Todas la historia de Ozías está escrita en el libro del profeta Isaías hijo de Amós. Cuando Ozías murió, lo enterraron en la tumba de sus antepasados, cerca del cementerio de los reyes, pero no fue enterrado en la tumba de los reyes porque había muerto de lepra. Luego Jotam, su hijo, reinó en su lugar.

Jotam tenía veinticinco años cuando comenzó a gobernar sobre Judá. La capital de su reino fue Jerusalén, y su reinado duró dieciséis años. Su madre se llamaba Jerusá, hija de Sadoc. Jotam obedeció a Dios en todo, y aunque siguió el ejemplo de su padre Ozías, no se atrevió nunca a quemar incienso en el templo. Sin embargo, permitió que la gente siguiera adorando a dioses falsos.

Jotam hizo construir el portón superior del templo de Dios y se dedicó a la construcción de la muralla del monte Ofel.  Además, construyó ciudades en la zona montañosa de Judá, y torres y fortalezas en los bosques. Derrotó en batalla al rey de los amonitas y durante tres años seguidos los amonitas le pagaron un impuesto anual de tres mil trescientos kilos de plata, mil toneladas de trigo y mil toneladas de cebada. Y como Jotam se comportó como a Dios le agrada, llegó a ser muy poderoso.
La historia de Jotam y de sus batallas, y la manera en que vivió, está escrita en el libro de la historia de los reyes de Israel y de Judá.

Jotam tenía veinticinco años cuando comenzó a gobernar sobre Judá. La capital de su reino fue Jerusalén, y su reinado duró dieciséis años. Cuando Jotam murió, lo enterraron en la Ciudad de David; Ahaz, su hijo, reinó en su lugar.
Ahaz tenía veinte años de edad cuando comenzó a gobernar sobre Judá. La capital de su reino fue Jerusalén, y su reinado duró dieciséis años. Pero Ahaz no obedeció a Dios, como si lo había hecho el rey David. Al Contrario, Ahaz siguió el mal ejemplo de los reyes de Israel, pues hizo imágenes de dioses falsos, y en su honor quemó incienso en el valle de Ben-hinom, ¡Incluso quemó a sus hijos y los ofreció en sacrificio! Esa era la vergonzosa costumbre de los países que Dios había echado lejos de los israelitas.

Ahaz mismo ofrecía sacrificios y quemaba incienso tanto en las colinas como debajo de los árboles en donde se adoraba a los dioses falsos. Por esta terrible desobediencia, Dios permitió que el rey de Siria conquistara Judá y se llevara muchos prisioneros a Damasco. También Dios dejó que el rey de Israel los derrotara y matara a mucha gente. En un solo día, Pécah hijo de Remalías mató a ciento veinte mil hombres valientes de Judá. Un soldado de la tribu de Efraín, que se llamaba Zicrí, mató a Maaseías, el hijo del rey. También mató a Azricam, que era el jefe del palacio, y a Elcaná, que era el asistente del rey con mayor autoridad en el reino.
■ ■ ■ ■
■ TAREA ASIGNADA A ■
Enumere las personas que, según el texto sobre los reyes de Judá, mató el soldado Zicrí, indicando el cargo o parentesco que se atribuye a cada una.
■ TAREA ASIGNADA B ■
Según el texto sobre los reyes de Judá, ¿dónde enterraron a Jotam cuando murió?
■ ■ ■ ■
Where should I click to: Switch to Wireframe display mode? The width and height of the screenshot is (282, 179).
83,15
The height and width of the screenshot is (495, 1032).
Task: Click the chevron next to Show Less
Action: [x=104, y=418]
■ ■ ■ ■
■ RESPUESTA DEL EJERCICIO A ■
- Maaseías, hijo del rey
- Azricam, jefe del palacio
- Elcaná, asistente del rey con mayor autoridad en el reino

■ RESPUESTA DEL EJERCICIO B ■
En la Ciudad de David.